Elaine Wexler-Mitchell, DVM, of The Cat Care Clinic in Orange, Calif., invited all ABVP feline diplomates to participate and to discuss the apparent disparity in the results of academic recommendations for managing diabetic cats and the clinical outcome that we, as in-the-trenches practitioners, have experienced.

The main expectation in question is that most, if not all, diabetic cats will go into remission if treated properly and that home glucose testing and the use of glargine insulin are essential parts of this.

Those answering Dr. Wexler-Mitchell’s call responded with the following statements:

  • “I, too, do not see the same percentage of well-regulated diabetics as is reported. And I do not see the percent of remissions that they say we should in the first six months. I thought perhaps it was just me.”
  • “A good number of my patients aren’t showing that degree of control or remission, nor are many of my clients as motivated as the ‘ideal.’”
  • “My remission rates are also not that high. Did try a tight aggressive regulation right at diagnosis. Patient in remission and in hypoglycemic crisis in five days. So not as aggressive initially now. Blood glucoses are all over the place even with resolution of clinical signs.”

The diplomates observed that remission rates and overall management results were not as good as promised. The premise of the roundtable discussion was: “The approach to the feline diabetic that is recommended in veterinary schools and by academic speakers does not consistently produce the promised results when applied to a primary care practice setting.”

I prepared a spreadsheet that required 82 columns of data for each cat in the study. The spreadsheet was sent to each diplomate who committed to participating in the discussion. Ten feline practitioners submitted data on 290 cats that were diagnosed over the three-year period from July 1, 2011, through June 30, 2014.

Various factors were evaluated in relation to longevity and remission rates.
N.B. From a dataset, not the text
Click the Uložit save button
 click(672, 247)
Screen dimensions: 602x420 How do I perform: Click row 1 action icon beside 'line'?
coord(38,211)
These included diet, type of insulin used (especially protamine zinc vs. glargine), elevated fPLI at the time of diagnosis, occurrence of hypoglycemia, use of home glucose testing, occurrence of ketoacidosis, and occurrence of neuropathy.

The use of low carbohydrate (LC) high protein (HP) diets approached statistical significance, but the N was not sufficient to draw a firm conclusion. The other factors, including insulin type, did not have statistical significance, as determined by Annie Romeo, fourth-year veterinary student at Texas A&M University, who learned statistical analysis during a Ph.D. program in cancer research before entering veterinary school.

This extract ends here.